● **Your tasks**:
1. Answer these questions from the article on Streamlined Sales Tax below:
(a) On what date was South Dakota v. Wayfair decided?
(b) How many tax jurisdictions does the article say currently exist in the United States?
(c) Which two organizations decided in the fall of 1999 to try to simplify sales tax collection?
2. Pick up the article on Streamlined Sales Tax below after its final sentence and keep writing it.

● **Text to read**:
What is Streamlined Sales Tax and Why it Matters
As part of the Supreme Court’s landmark decision on Wayfair Inc., it referenced Streamlined Sales Tax (SST) and tax professionals need to understand its origin and impact on businesses.
Essentially, SST was born of state efforts to tax remote sales, the complex nature of sales tax and the emergence of ecommerce. Growing businesses are rarely satisfied staying within the confines of state borders and state efforts to require out-of-state sellers to collect and remit sales tax are always contentious.
The Supreme Court has been asked to weigh in on the constitutionality of remote sales tax multiple times, but until South Dakota v. Wayfair on June 21, 2018, states were prohibited from taxing sales by businesses with no physical presence in the state.
States may not have liked the rulings in older cases such as National Bellas Hess and Quill, but most couldn’t claim their sales tax laws were not “a virtual welter of complicated obligations.” Sales tax laws are notoriously complex: Product taxability rules vary from state to state; sales tax rates, rules, and regulations are subject to change; and there are currently more than 12,000 tax jurisdictions in the United States. At the time Quill was decided, there were few efforts to tame that complexity and businesses had to manage sales tax manually.
The Supreme Court issued the Quill decision three years before Amazon sold its first book online. If states were interested in taxing remote sales prior to the birth of the internet — and most were — the emergence of ecommerce made them redouble their efforts. However, states also recognized that they were unlikely to be granted the authority to tax remote sales without addressing the burdensome nature of sales tax compliance, especially for remote sellers.
Enter the Streamlined Sales and Use Tax Agreement
In the fall of 1999, the National Governor’s Association and the National Conference of State Legislatures decided to try to simplify sales tax collection and create a more business-friendly sales tax system. The Streamlined Sales and Use Tax Agreement (SSUTA) is the result of their work.

● **Dataset records**:
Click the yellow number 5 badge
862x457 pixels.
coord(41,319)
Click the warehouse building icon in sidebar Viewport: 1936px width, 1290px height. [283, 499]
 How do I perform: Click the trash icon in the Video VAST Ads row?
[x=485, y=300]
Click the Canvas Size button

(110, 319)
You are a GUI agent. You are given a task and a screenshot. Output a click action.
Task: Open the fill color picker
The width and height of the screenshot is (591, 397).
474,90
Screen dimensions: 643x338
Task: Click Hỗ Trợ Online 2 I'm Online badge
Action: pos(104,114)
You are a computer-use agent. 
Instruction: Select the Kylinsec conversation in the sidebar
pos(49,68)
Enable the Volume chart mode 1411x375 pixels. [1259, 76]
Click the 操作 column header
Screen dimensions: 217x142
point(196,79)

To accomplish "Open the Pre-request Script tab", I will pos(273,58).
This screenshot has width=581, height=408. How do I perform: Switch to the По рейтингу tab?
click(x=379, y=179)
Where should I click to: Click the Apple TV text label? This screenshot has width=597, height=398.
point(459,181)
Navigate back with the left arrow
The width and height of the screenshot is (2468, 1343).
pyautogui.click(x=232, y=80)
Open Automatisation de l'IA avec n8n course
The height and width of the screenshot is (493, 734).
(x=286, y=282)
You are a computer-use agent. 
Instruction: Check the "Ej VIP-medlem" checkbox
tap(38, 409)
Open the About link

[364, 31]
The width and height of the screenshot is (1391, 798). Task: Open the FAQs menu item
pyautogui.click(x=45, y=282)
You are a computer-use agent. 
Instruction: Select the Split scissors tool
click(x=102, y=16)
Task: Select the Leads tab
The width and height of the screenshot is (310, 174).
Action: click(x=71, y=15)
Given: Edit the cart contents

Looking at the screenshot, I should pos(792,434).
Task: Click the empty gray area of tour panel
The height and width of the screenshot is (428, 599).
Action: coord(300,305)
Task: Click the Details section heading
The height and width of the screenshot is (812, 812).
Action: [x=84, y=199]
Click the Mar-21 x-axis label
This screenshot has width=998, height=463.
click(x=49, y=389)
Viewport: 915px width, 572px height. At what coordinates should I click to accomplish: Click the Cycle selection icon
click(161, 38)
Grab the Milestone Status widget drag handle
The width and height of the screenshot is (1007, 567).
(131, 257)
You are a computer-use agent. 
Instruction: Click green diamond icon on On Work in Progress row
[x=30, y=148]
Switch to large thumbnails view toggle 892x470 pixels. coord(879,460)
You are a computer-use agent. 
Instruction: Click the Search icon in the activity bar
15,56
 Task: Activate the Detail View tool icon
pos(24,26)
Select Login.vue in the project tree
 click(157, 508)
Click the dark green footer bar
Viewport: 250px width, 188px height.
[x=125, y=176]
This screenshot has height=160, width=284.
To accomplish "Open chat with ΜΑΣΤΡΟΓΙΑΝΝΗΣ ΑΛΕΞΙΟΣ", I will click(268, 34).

● **Solved problems**:
1.
(a) June 21, 2018.
(b) More than 12,000.
(c) The National Governor's Association and the National Conference of State Legislatures.

2.
The SSUTA strives to simplify sales and use tax administration for all sellers through the following:
• State-level administration of sales and use tax collections
• Uniformity in the state and local tax bases
• Uniformity of major tax base definitions
• Central, electronic registration system for all member states
• Simplification of state and local tax rates
• Uniform sourcing rules for all taxable transactions
• Simplified administration of exemptions
• Simplified tax returns
• Simplification of tax payments
• Protection of consumer privacy
There are currently 23 full SST member states and one associate member state. Member states remain autonomous taxing authorities — they still decide what to tax and what to exempt. However, they also adhere to certain conforming provisions. For example, while all SST member states use the same definitions for clothing and food, each state determines whether clothing and food are exempt or taxable.
Under South Dakota’s economic nexus law, a remote seller triggers an obligation to collect and remit sales tax in South Dakota when it has more than $100,000 of gross sales or at least 200 transactions in the state in the current or previous calendar year.
The Supreme Court ruled in favor of South Dakota and repealed the physical presence requirement, but it didn’t establish a similar bright-line test. It did highlight several aspects of South Dakota’s tax system “that appear designed to prevent discrimination against or undue burdens upon interstate commerce.” These are:
• The economic nexus law provides a safe harbor for those with limited business in South Dakota
• The economic nexus law prohibits retroactive enforcement
• South Dakota has adopted the Streamlined Sales and Use Tax Agreement
Since South Dakota won the right to enforce economic nexus, close to 30 states have adopted a similar provision to increase remote sales tax collections. Like South Dakota, the states allow an exception for small sellers, and most are enforcing economic nexus on a prospective basis only.
Many economic nexus states are also SST members, though approximately 10 are not. Whether that puts them at risk for litigation remains to be seen.
The Supreme Court did not mandate participation in the SSUTA in South Dakota v. Wayfair, Inc., but it clearly found South Dakota’s membership a significant deciding factor. According to Joseph Bishop-Henchman of the Tax Foundation, states that require remote internet sellers to collect sales tax but fail to simplify their sales tax systems will be “under a cloud of legal uncertainty.”
How SST Benefits Businesses
Businesses can register to collect and remit sales tax in all member states through the Streamlined Sales Tax Registration System (SSTRS), which can significantly cut down on work and hours spent.
There are financial benefits to registering through the SST as well. Member states currently subsidize or fully cover the cost of outsourcing sales tax administration to an SST Certified Service Provider (CSP).
There’s no cost for sellers collecting only in SST states, and reduced costs for sellers collecting in both SST and non-SST states. The CSP works with a seller’s accounting system to identify the taxability of products and services, apply the appropriate rate, and maintain a record of the transaction. Moreover, businesses that use a CSP are protected from audit liability.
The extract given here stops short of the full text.